WORLD> America
    AIG chairman inherits retention bonus mess
    (Agencies)
    Updated: 2009-03-18 21:18

    WASHINGTON – Edward M. Liddy, chairman and CEO of American International Group Inc. since last fall, has become the reluctant defender of princely employee bonuses that members of Congress - and much of the American public - find indefensible.


    American International Group offices in New York. [Agencies] 

    AIG, the giant insurance company that has received $170 billion in government assistance, is paying more than $200 million in bonuses to keep employees from fleeing its troubled financial products division. On Wednesday, Liddy was to pull up a chair at a congressional witness table and take the heat.

    The retention payments - ranging from $1,000 to nearly $6.5 million - were not his idea. Liddy himself is not getting a bonus. The deals were cut early last year, long before then-Treasury Secretary Henry Paulson asked Liddy to take over the company.

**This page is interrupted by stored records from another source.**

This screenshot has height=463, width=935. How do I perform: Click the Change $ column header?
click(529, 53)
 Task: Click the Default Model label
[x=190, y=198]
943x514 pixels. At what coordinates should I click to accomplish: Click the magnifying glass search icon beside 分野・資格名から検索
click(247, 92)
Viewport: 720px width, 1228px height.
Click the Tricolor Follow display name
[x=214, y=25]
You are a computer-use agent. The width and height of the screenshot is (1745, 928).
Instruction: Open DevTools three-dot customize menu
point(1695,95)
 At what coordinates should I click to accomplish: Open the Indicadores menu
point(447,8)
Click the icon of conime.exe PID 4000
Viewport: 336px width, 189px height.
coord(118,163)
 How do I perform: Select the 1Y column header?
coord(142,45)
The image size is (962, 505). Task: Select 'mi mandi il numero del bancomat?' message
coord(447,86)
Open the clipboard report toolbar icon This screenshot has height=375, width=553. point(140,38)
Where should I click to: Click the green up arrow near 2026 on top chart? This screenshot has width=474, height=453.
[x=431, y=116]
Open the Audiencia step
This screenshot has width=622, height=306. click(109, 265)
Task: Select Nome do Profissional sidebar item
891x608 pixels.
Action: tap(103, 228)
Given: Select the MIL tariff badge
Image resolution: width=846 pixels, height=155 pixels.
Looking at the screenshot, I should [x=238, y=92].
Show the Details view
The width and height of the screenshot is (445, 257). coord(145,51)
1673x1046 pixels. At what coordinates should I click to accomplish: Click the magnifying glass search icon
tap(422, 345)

    "I do not like these arrangements and find it distasteful and difficult to recommend to you that we must proceed with them," Liddy wrote to the current treasury secretary, Timothy Geithner, over the weekend.

    But the payments went out. Congress is in a lather and wants the money back. And Liddy, who had been scheduled to testify about AIG before the bonus story took root, is a timely target.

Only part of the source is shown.